The cemetery was set in a locale which permitted such automotive acrobatics to take place without much danger either of smashups or police intervention. The road was almost unused, and the countryside immediately around the graveyard’s perimeter was a preserve of rocky slopes and evergreens which might have been fifty miles into the Alps instead of on the outskirts of a bustling city.
The cemetery itself was an uncrowded community of quiet stone whose streets were deserted pebbled walks and whose houses were marble sepulchres. Scattered yew trees and ranks of solemn monuments cast long shadows across the grass in the red light of the sinking sun.
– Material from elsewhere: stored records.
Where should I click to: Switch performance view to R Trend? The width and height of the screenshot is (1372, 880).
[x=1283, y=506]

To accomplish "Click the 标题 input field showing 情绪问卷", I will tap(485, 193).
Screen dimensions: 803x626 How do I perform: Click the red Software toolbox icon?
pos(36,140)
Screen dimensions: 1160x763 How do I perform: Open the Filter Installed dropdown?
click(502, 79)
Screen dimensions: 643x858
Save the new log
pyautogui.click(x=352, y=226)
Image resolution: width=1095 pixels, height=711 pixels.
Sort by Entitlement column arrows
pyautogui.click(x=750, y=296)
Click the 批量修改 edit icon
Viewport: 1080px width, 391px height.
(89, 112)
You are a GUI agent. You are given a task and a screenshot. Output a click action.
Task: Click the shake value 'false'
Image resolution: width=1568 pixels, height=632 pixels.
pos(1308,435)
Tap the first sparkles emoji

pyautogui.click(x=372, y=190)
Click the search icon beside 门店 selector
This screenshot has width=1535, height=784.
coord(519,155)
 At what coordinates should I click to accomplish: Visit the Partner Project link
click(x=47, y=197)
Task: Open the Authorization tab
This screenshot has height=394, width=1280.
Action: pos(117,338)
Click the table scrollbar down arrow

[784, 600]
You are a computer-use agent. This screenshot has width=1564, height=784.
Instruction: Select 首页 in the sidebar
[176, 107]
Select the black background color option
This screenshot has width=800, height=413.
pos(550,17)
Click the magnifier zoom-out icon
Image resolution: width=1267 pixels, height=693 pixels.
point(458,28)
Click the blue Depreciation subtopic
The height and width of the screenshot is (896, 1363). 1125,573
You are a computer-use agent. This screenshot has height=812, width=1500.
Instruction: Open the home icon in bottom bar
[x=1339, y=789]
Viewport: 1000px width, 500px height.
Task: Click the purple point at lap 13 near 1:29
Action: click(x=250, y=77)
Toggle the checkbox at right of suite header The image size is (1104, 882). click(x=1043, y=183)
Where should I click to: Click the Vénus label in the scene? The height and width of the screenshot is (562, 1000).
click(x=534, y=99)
Following on foot behind the Saint, Mischa could see Vicky Kinian walking uneasily among those shadows, a spray of white flowers clutched like a protective talisman in one of her hands.
She seemed unsure of her course, but after each hesitation s
he would start out with an air of fresh confidence, as if she had satisfied herself that she was heading in the right direction. It was easy for Mischa to saunter, hands clasped behind him, in the distant background, appearing to admire the herbaceous borders which lined the footpaths. It was obviously less easy for the Saint to make himself inconspicuous, since he, unlike Mischa, was known to the girl. He kept well away from her, using trees and the massive walls of mausoleums as cover for his apparently innocent movements.
Suddenly the girl stopped and then walked forward rapidly until she came to a very large monument set back in a semicircle of shrubs and trees. Mischa, from his faraway vantage point, could not make out the letters carved into the stone above Vicky Kinian’s head, but he could tell that the monument was no ordinary one. It was like a semicircular wall of granite ten feet high and twenty feet or so wide, topped by a great stone eagle with wide drooping wings. The concave front of the structure was faced with a bronze-framed glass door behind which there seemed to be several shelves.
Mischa could observe nothing more from where he had to wait his turn for a closer view. Vicky Kinian stood close against the glass door and studied whatever lay behind it for almost twenty minutes. Several times she looked around to make sure nobody was watching her, and she seemed to be having trouble making some sort of decision. Finally she hastily stooped and dropped her bouquet on to the semicircular stone step that formed a low platform in front of the monument. Then she turned and walked away through the cemetery at a much faster pace than she had used when she had come in.
The Saint did not follow her, so Mischa waited, now moving closer to the big monument, concealing himself behind a conventional tombstone more notable for lavishness of proportion than good taste. Simon Templar, once the girl was completely out of sight, went and stood in front of the glass-fronted memorial himself. In less than two minutes he turned away and strode back towards the cemetery’s gate.